Here is an O(max(x)+len(x)) approach using scipy.sparse:

import numpy as np
from scipy import sparse

x = np.array("1 2 2 0 0 1 3 5".split(),int)
x
# array([1, 2, 2, 0, 0, 1, 3, 5])


M,N = x.max()+1,x.size
sparse.csc_matrix((x,x,np.arange(N+1)),(M,N)).tolil().rows.tolist()
# [[3, 4], [0, 5], [1, 2], [6], [], [7]]

This works by creating a sparse matrix with entries at positions (x[0],0), (x[1],1), ... Using the CSC (compressed sparse column) format this is rather simple. The matrix is then converted to LIL (linked list) format. This format stores the column indices for each row as a list in its rows attribute, so all we need to do is take that and convert it to list.

Note that for small arrays argsort based solutions are probably faster but at some not insanely large size this will cross over.

EDIT:

argsort-based numpy-only solution:

np.split(x.argsort(kind="stable"),np.bincount(x)[:-1].cumsum())
# [array([3, 4]), array([0, 5]), array([1, 2]), array([6]), array([], dtype=int64), array([7])]
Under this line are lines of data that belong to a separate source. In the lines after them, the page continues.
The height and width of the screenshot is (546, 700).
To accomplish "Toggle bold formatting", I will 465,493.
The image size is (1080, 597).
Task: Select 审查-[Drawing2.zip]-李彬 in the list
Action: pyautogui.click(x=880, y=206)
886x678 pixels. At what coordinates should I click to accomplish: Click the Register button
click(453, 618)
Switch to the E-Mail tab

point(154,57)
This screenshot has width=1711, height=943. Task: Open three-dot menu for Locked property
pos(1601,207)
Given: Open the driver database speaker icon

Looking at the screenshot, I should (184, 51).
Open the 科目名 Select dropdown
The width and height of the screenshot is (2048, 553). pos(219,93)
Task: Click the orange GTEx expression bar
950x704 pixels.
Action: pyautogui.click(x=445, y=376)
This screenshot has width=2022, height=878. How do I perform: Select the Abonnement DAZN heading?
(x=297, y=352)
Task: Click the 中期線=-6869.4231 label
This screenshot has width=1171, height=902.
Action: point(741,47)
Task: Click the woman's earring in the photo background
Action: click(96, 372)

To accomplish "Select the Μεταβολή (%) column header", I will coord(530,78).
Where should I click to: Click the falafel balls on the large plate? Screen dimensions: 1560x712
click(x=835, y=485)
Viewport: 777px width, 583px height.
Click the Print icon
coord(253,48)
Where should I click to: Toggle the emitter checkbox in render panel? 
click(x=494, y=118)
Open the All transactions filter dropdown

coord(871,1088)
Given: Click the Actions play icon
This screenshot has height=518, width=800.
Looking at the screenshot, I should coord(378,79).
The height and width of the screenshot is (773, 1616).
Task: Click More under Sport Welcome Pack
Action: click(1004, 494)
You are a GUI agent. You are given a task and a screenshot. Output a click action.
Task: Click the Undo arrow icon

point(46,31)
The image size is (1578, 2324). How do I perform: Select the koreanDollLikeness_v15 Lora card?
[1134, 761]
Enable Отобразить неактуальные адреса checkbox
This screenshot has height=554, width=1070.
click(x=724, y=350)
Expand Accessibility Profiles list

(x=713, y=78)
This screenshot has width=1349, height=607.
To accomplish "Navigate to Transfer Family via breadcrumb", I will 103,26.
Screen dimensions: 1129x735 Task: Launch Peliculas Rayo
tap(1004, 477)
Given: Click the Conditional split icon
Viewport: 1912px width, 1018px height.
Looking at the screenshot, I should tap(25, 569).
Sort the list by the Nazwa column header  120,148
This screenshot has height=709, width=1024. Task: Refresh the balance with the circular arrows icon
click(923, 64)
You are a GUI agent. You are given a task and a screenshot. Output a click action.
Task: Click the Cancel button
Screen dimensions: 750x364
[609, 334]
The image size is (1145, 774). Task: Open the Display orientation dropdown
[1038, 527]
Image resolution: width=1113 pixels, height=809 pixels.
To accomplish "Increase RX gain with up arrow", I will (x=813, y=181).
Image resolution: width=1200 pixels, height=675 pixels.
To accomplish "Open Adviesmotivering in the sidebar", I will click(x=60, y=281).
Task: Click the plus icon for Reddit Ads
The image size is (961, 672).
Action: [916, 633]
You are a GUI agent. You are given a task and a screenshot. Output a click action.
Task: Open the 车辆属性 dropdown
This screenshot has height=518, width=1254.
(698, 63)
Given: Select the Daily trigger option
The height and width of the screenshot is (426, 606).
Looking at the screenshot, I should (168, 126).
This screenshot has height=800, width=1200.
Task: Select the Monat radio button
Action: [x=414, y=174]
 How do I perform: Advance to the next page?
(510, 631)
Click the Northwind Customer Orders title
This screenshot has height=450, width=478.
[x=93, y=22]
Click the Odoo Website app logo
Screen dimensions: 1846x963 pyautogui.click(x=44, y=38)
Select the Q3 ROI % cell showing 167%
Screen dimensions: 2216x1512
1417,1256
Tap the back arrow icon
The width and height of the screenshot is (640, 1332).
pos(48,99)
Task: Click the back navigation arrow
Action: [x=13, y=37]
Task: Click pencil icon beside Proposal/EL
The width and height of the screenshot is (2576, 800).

If the order of indices within groups doesn't matter you can also try argpartition (it happens to make no difference in this small example but this is not guaranteed in general):

bb = np.bincount(x)[:-1].cumsum()
np.split(x.argpartition(bb),bb)
# [array([3, 4]), array([0, 5]), array([1, 2]), array([6]), array([], dtype=int64), array([7])]

EDIT:

@Divakar recommends against the use of np.split. Instead, a loop is probably faster:

A = x.argsort(kind="stable")
B = np.bincount(x+1).cumsum()
[A[B[i-1]:B[i]] for i in range(1,len(B))]

Or you could use the brand new (Python3.8+) walrus operator:

A = x.argsort(kind="stable")
B = np.bincount(x)
L = 0
[A[L:(L:=L+b)] for b in B.tolist()]

EDIT(EDITED):

(Not pure numpy): As an alternative to numba (see @senderle's post) we can also use pythran.

Compile with pythran -O3 <filename.py>

import numpy as np

#pythran export sort_to_bins(int[:],int)

def sort_to_bins(idx, mx):
    if mx==-1: 
        mx = idx.max() + 1
    cnts = np.zeros(mx + 2, int)
    for i in range(idx.size):
        cnts[idx[i] + 2] += 1
    for i in range(3, cnts.size):
        cnts[i] += cnts[i-1]
    res = np.empty_like(idx)
    for i in range(idx.size):
        res[cnts[idx[i]+1]] = i
        cnts[idx[i]+1] += 1
    return [res[cnts[i]:cnts[i+1]] for i in range(mx)]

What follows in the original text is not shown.